Vincent Belhandouz : Avec ceux qui sont en télétravail, nous nous parlons beaucoup par téléphone. Nous avons aussi des communications quotidiennes que nous envoyons à tous nos collaborateurs, ceux qui télétravaillent comme ceux qui sont en chômage partiel. Nous nous appuyons aussi beaucoup sur les réseaux sociaux pour communiquer à tous et à nos clients les actualités d’Aniel.

Quels dispositifs avez-vous sollicités à ce jour ?

Vincent Belhandouz : Principalement des mesures de chômage partiel et les reports d’échéances pour les charges sociales, la TVA et l’impôt sur les sociétés. J’ai aussi engagé des discussions avec mes banques pour m’assurer qu’ils répondraient présents lorsque nous aurons besoin d’elles. Nous y consacrons beaucoup de temps, mais nous avons la chance d’être adossés à un groupe et d’être accompagnés par un service administratif et financier et un service RH, qui compilent et digèrent pour nous toutes les informations.

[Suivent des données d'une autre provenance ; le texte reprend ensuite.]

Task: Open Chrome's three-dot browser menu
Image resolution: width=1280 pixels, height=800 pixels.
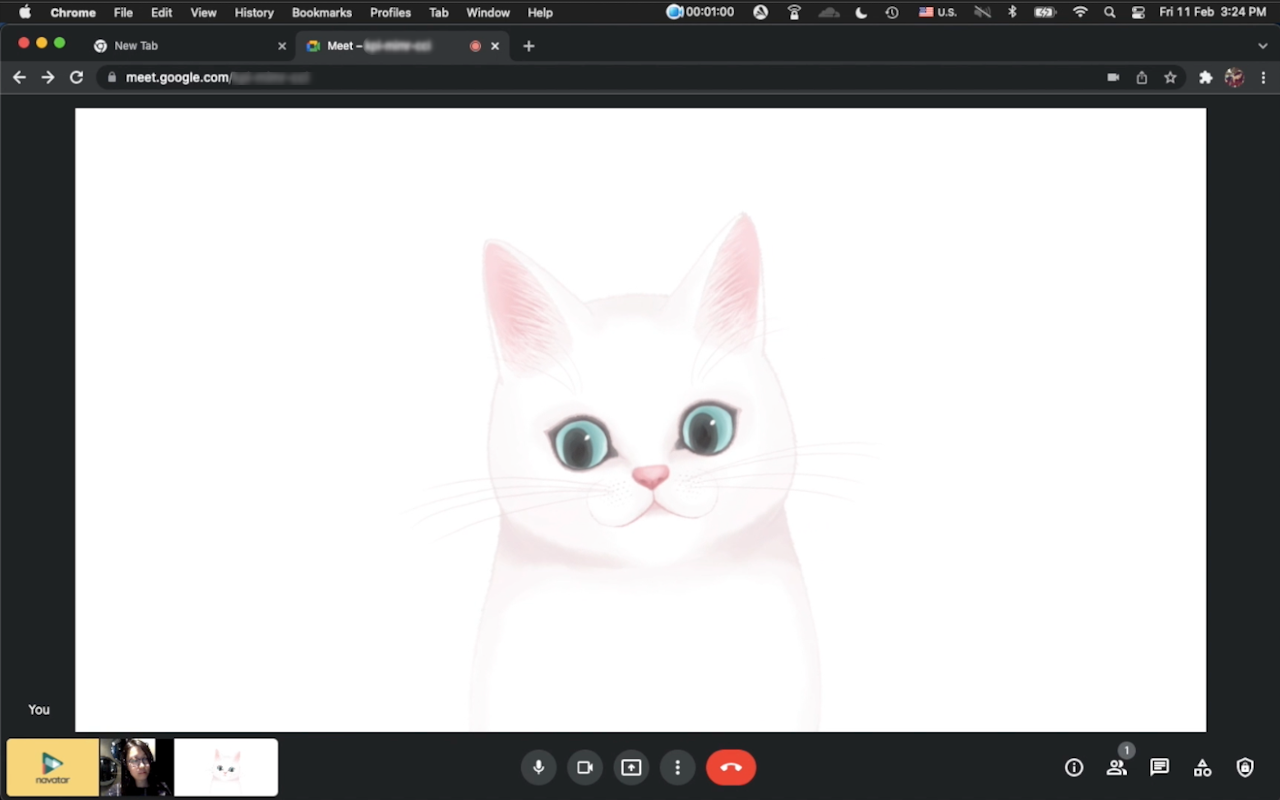Action: [1264, 77]
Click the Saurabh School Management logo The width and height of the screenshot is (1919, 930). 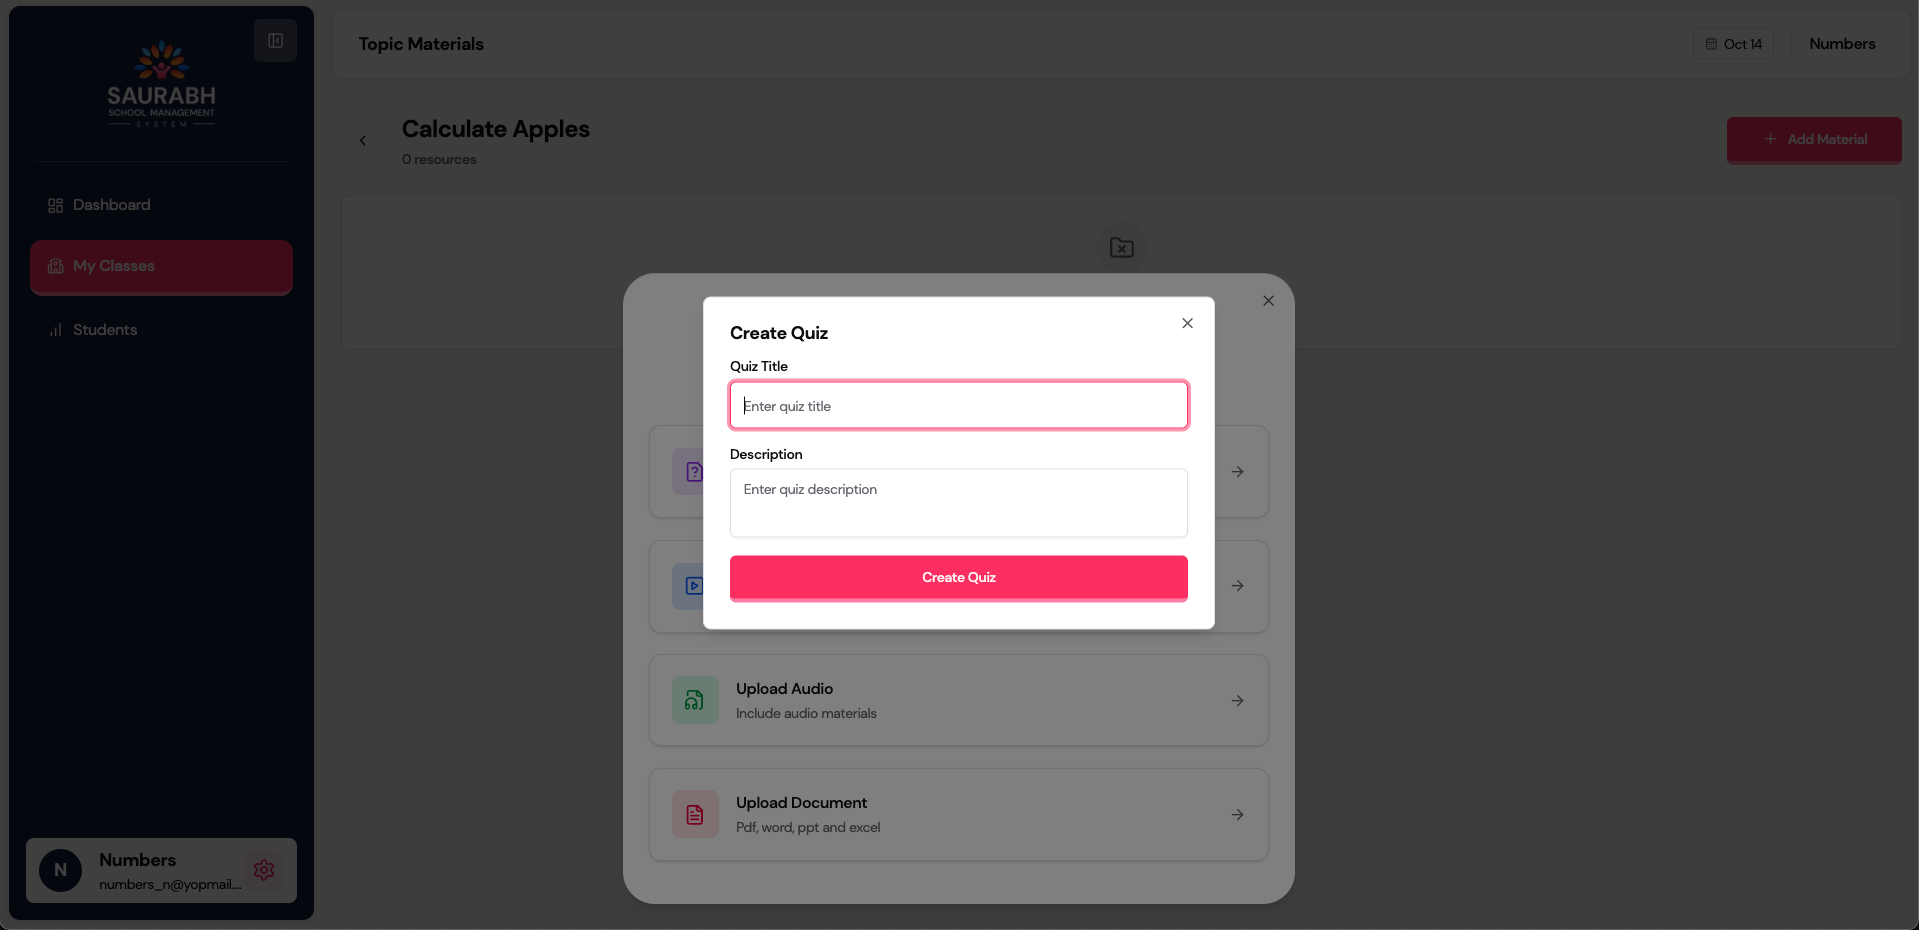[161, 84]
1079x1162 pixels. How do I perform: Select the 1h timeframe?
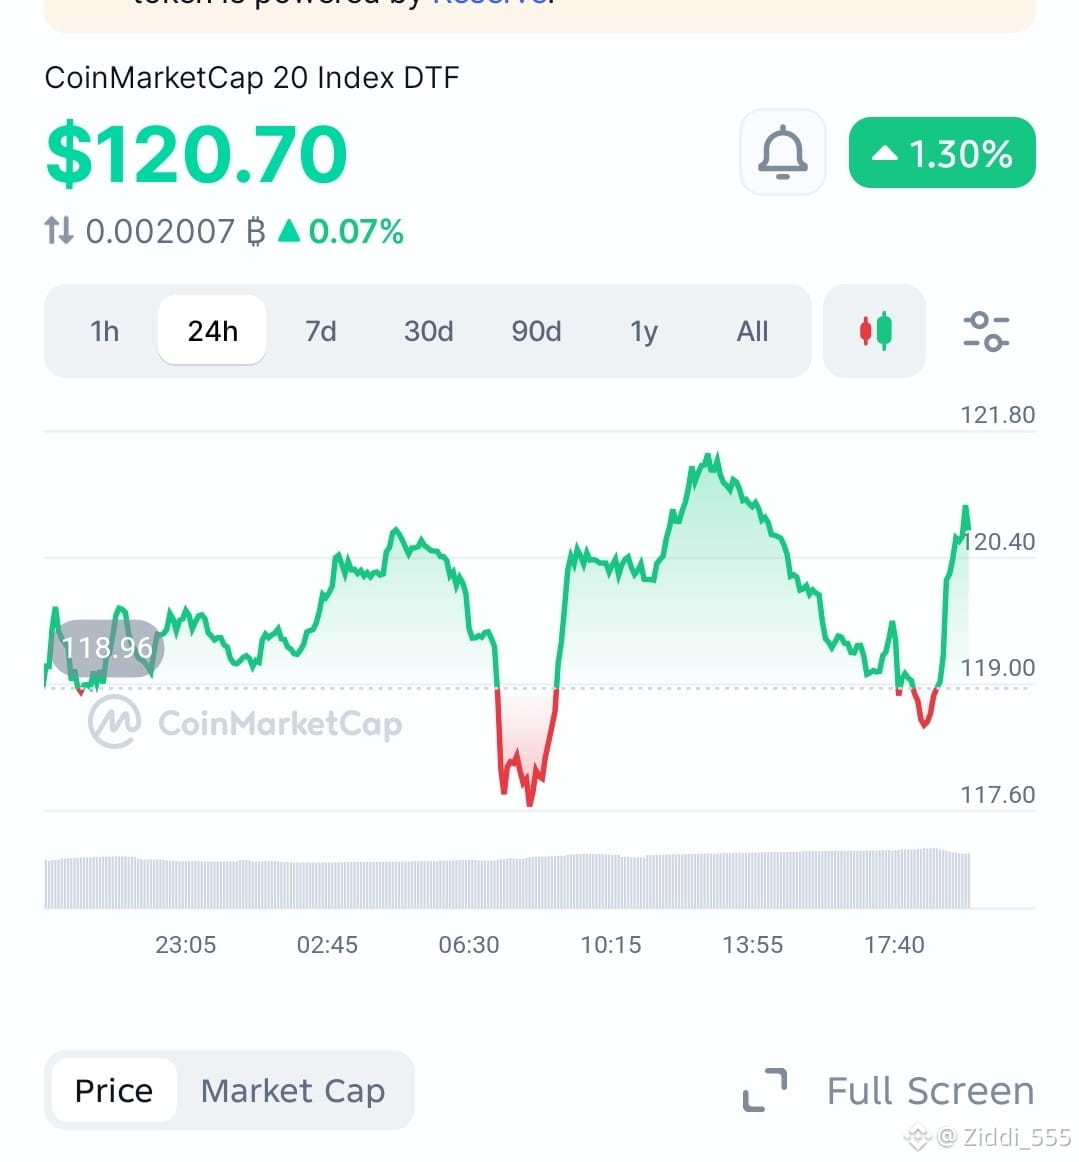(x=104, y=331)
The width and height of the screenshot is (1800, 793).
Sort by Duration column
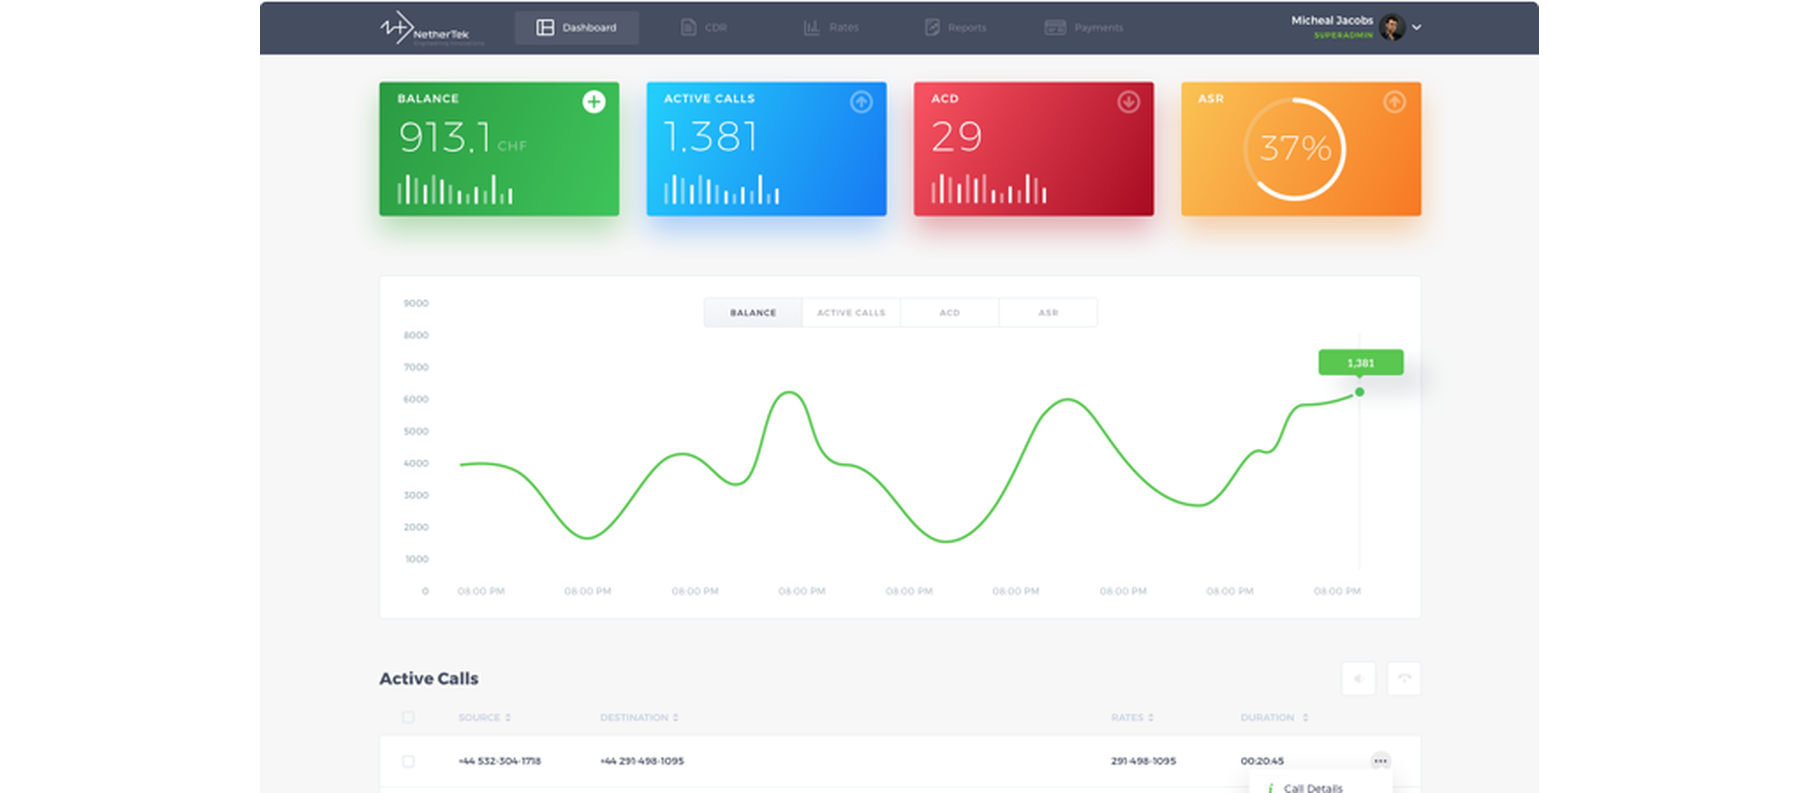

Nous sommes aussi en train de nous entretenir avec chaque salarié pour solder les reliquats de congés avant la reprise. Nous faisons de la pédagogie et ils comprennent dans l’ensemble car c’est du bon sens. J’espère qu’au mois de mai, tout le monde sera sur le pont !

Pour le moment, rencontrez-vous des problèmes de trésorerie ?

Vincent Belhandouz : Les potentiels problèmes de trésorerie surviendront en mai. Car en avril, nous pourrons encore nous appuyer sur une moitié de chiffre d’affaires réalisée en mars qui, couplée à un report de charges, devrait nous permettre de passer le mois d’avril.

Début juin, avec une activité tombée à 20 % sur les mois précédents et un redémarrage des charges à payer, c’est à ce moment-là que nous aurons besoin des banques.

Du côté de mes fournisseurs, je les ai contactés un par un : pour certains, lorsque leur survie est en jeu, nous avons anticipé les paiements. C’est lourd comme décision, mais c’était important de le faire.

« Lorsque la survie de nos fournisseurs est en jeu, nous avons anticipé les paiements. »

Pour les autres fournisseurs (en général de grandes entreprises comme Valeo), nous avons sollicité des décalages de paiement lorsque cela était possible et ils nous ont répondu favorablement.

Personnellement, comment vivez-vous le confinement ?

Vincent Belhandouz : Heureusement que je ne suis pas chez moi et que je peux encore me rendre tous les jours à mon travail. C’est là que je me sens efficace. Ma place est au contact de mes troupes.

Plus globalement, je vis ce confinement plutôt bien, notamment parce que dans une autre vie, j’ai travaillé dans de nombreux pays à travers le monde, quelques fois des pays dangereux.

Ce que je vis mal, en revanche, c’est de me rendre compte que certaines personnes pourraient être plus impliquées dans la bonne continuité de la vie économique en France… cela me déçoit. Car plus nous ralentissons l’activité, plus nous mettrons l’économie dans la difficulté pour gérer l’après coronavirus.